Written task — Return each line from the entries below that contains the word "screenshot".

Exercise data —
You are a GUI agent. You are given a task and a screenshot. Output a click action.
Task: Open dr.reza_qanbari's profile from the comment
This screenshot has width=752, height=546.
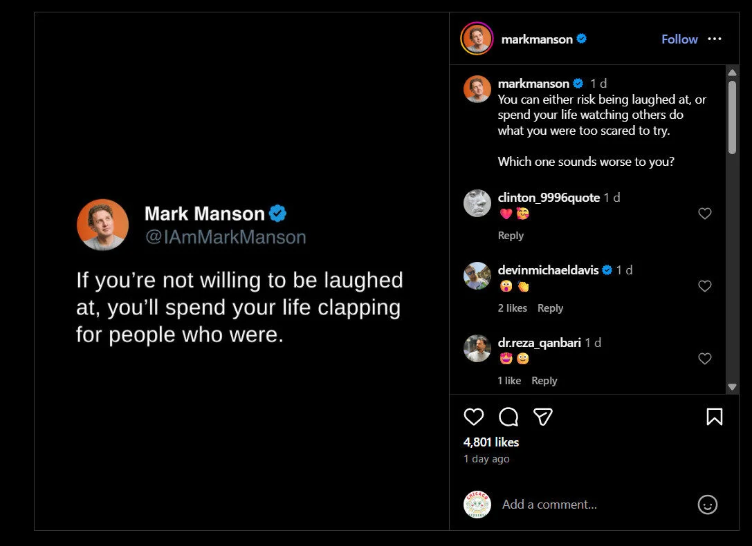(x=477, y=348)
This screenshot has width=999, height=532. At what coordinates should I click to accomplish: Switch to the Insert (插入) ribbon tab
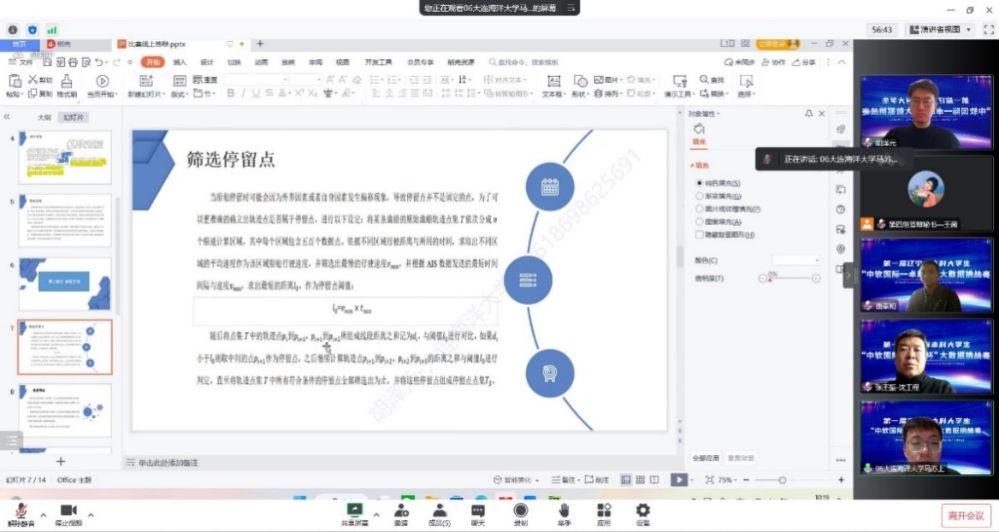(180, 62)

---

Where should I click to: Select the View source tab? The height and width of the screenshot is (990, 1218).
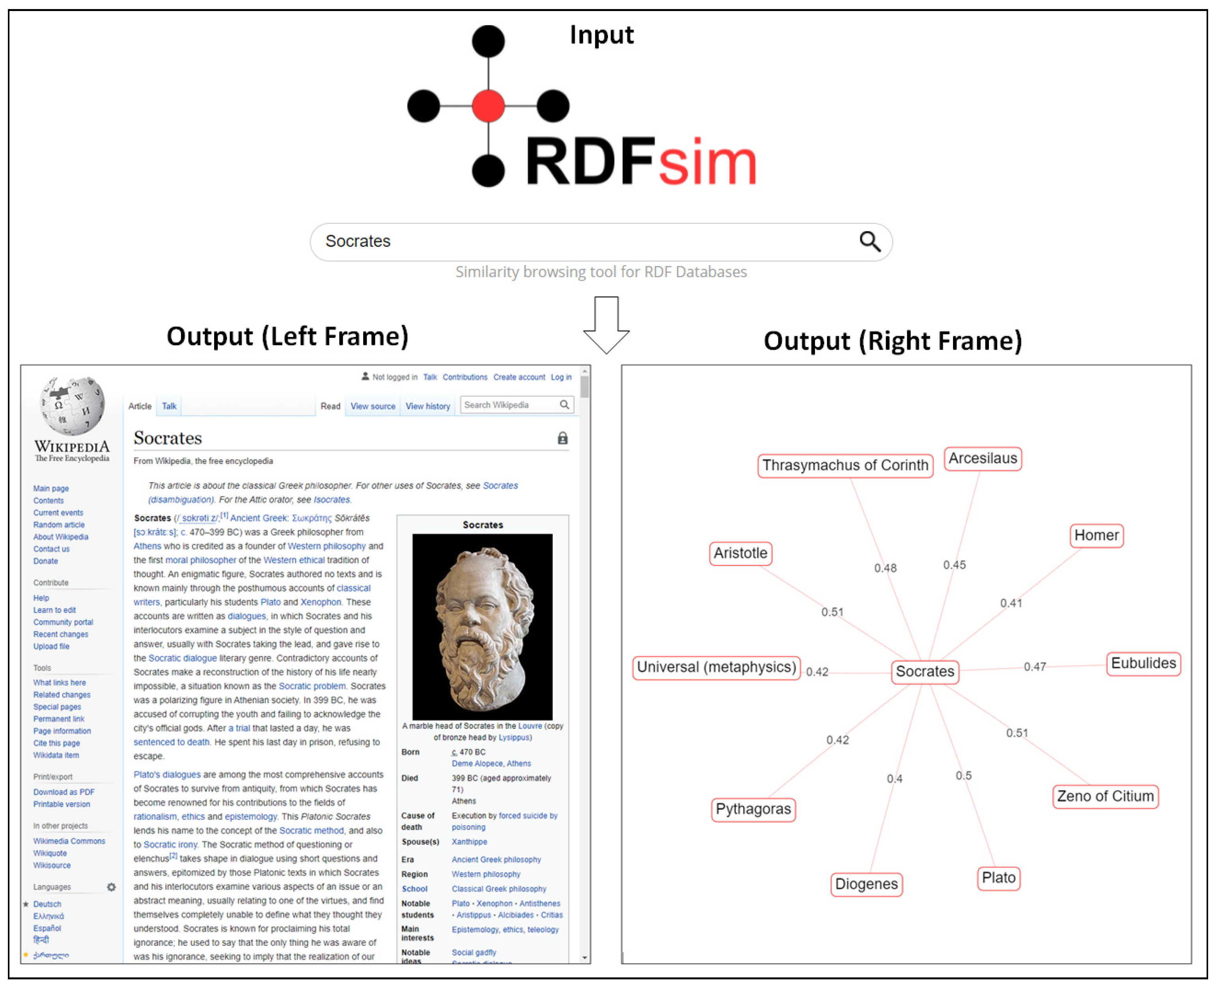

Output of the task —
You are a GUI agent. You are given a task and a screenshot. Output a click action.
This screenshot has width=752, height=546.
This screenshot has width=999, height=532. At what coordinates should I click to accomplish: Switch to the Insert (插入) ribbon tab
Where should I click to: Select the View source tab? The height and width of the screenshot is (990, 1218).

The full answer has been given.